What's New in Apache Kudu

This topic lists new features for Apache Kudu in this release of Cloudera Runtime.

Support for putting tablet servers in to maintenance mode

Kudu supports putting tablet servers into maintenance. In this mode, the tablet server's replicas are not re-replicated if they fail. Re-replication for the remaining, under-replicated tablets is triggered only when you exit from the maintenance mode. The kudu tserver state enter_maintenance and the kudu tserver state exit_maintenance tools have been added to orchestrate the tablet server maintenance. The kudu tserver list tool has been amended with a "state" column option to display the current state of each tablet server.

Built-in NTP client maintains internal time

Kudu has a built-in NTP client which maintains an internal time that is used to generate the HybridTime timestamps. If you enable the NTP client, the system clock synchronization for the nodes running Kudu is no longer necessary. This is useful for containerized deployments and in other cases when it is troublesome to maintain a properly configured system NTP service at each node of a Kudu cluster. The list of NTP servers to synchronize against is specified with the --builtin_ntp_servers flag. By default, the Kudu masters and the tablet servers use public servers hosted by the NTP Pool project. To use the built-in NTP client, set the --time_source=builtin flag and reconfigure the --builtin_ntp_servers flag if necessary.

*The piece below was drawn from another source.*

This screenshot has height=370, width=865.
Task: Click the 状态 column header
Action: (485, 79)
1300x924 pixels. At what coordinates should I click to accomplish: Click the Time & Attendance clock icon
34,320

Support for aggregated table statistics for the Kudu clients

Aggregated table statistics are now available to the Kudu clients through the KuduClient.getTableStatistics() and the KuduTable.getTableStatistics() methods in the Kudu Java client, and by using the KuduClient.GetTableStatistics() method in the Kudu C++ client. This allows for various query optimizations.

For example, Spark now uses the aggregrated table statistics to perform join optimizations. The statistics are available via the API of both the C++ and the Java Kudu clients. In addition, per-table statistics are available via the kudu table statistics CLI tool. The statistics are also available via the master's Web UI at the master:8051/metrics and the master:8051/table?id=<uuid> URIs.

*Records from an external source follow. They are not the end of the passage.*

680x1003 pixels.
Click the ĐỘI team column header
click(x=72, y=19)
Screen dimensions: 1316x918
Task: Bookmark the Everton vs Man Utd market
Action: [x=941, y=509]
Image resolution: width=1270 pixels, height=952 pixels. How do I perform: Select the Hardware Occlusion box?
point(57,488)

New operations using the Kudu CLI

The Kudu CLI supports the following new operations:
  • Altering table columns: The following, newly introduced sub-commands allow you to alter a column of the specified table:
    • kudu table column_set_default
    • kudu table column_remove_default
    • kudu table column_set_compression
    • kudu table column_set_encoding
    • kudu table column_set_block_size
  • Dropping table columns: The kudu table delete_column sub-command allows you to drop a column of the specified table.
  • Getting and setting extra configuration properties: The kudu table get_extra_configs and the kudu table set_extra_config sub-commands allow you to get and set the extra extra configuration properties for a table respectively.
  • Creating and dropping range partitions: The kudu table add_range_partition and the kudu table drop_range_partition sub-commands allow you to create and drop the range partitions for a table respectively.

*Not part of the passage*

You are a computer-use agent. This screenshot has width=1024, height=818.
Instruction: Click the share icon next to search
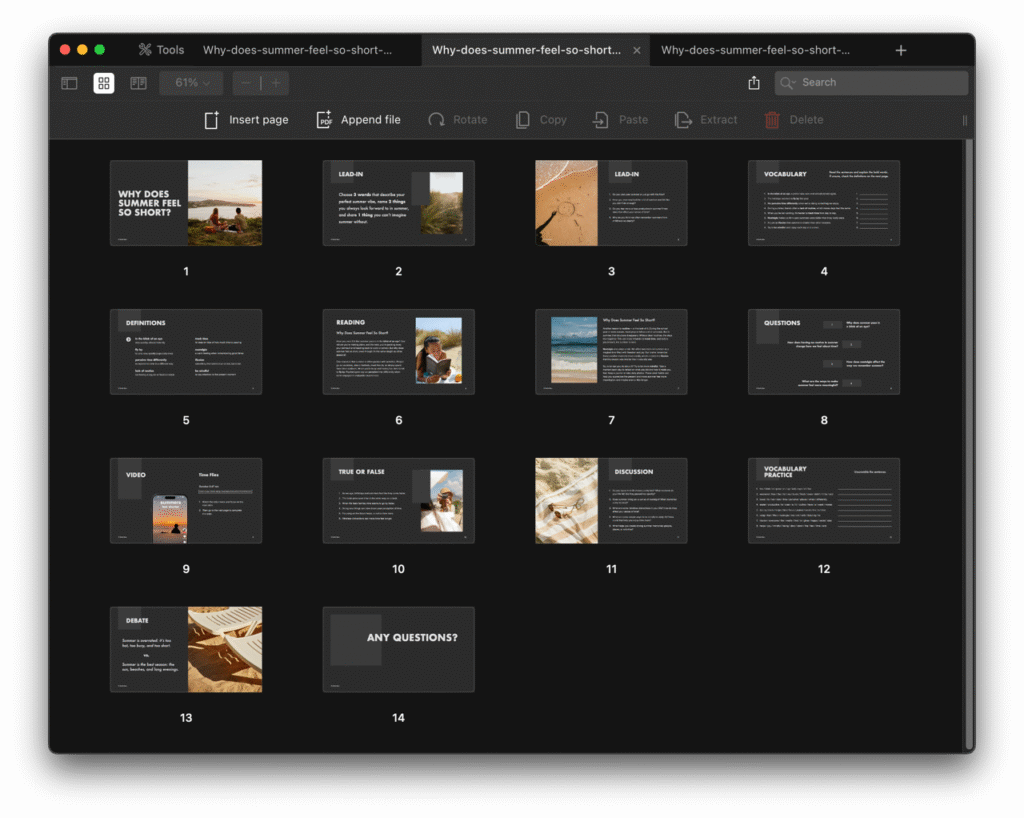pos(754,83)
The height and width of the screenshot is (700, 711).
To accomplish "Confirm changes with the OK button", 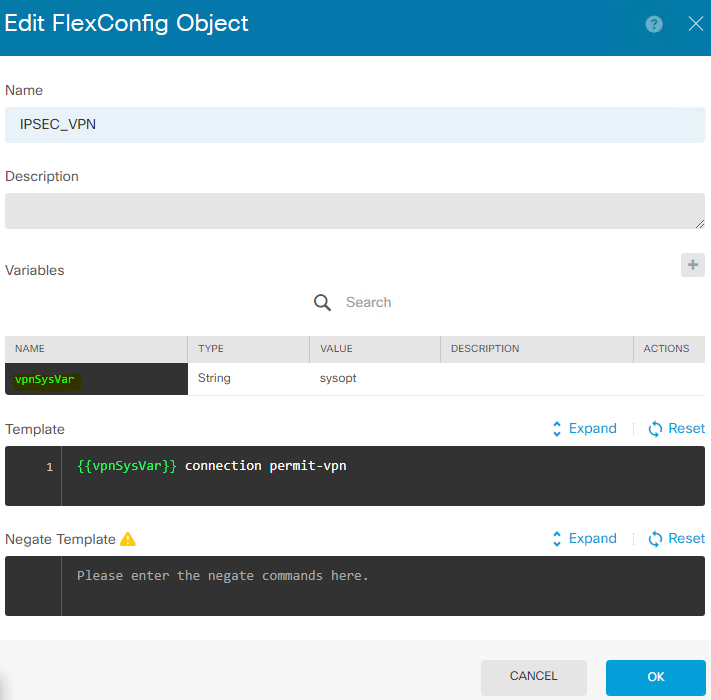I will coord(656,677).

Optimizations and improvements

  • Tablet servers now expand a tablet's data directory group with available healthy directories when all directories of the group are full.
  • For scan operations that are run with the CLOSEST_REPLICA selection mode, the Kudu Java client now picks a random available replica in case no replica is located at the same node with the client that initiated the scan operation. This helps to spread the load generated by multiple scan requests to the same tablet among all available replicas. In older versions of Kudu, all such scan requests would end up fetching data from the same tablet replica.
  • The tablet servers now consider the available disk space when choosing a set of data directories for a tablet's data directory group, and when deciding in which data directory a new block should be written.
  • The tablet servers reject any individual write operations that violate the schema constraints in a batch of write operations that are received from a client. The previous behavior was to reject the whole batch of write operations if a violation of the schema constraints is detected even for a single row.
  • Kudu RPC now enables TCP keepalive for all outbound connections for faster detection of the no-longer-reachable nodes.
  • The memory reserved by tcmalloc is now released to the OS periodically to avoid any potential OOM issues in case of read-only workloads.
  • The evaluation of predicates on columns of primitive types and NULL or NOT NULL predicates has been optimized to leverage SIMD instructions.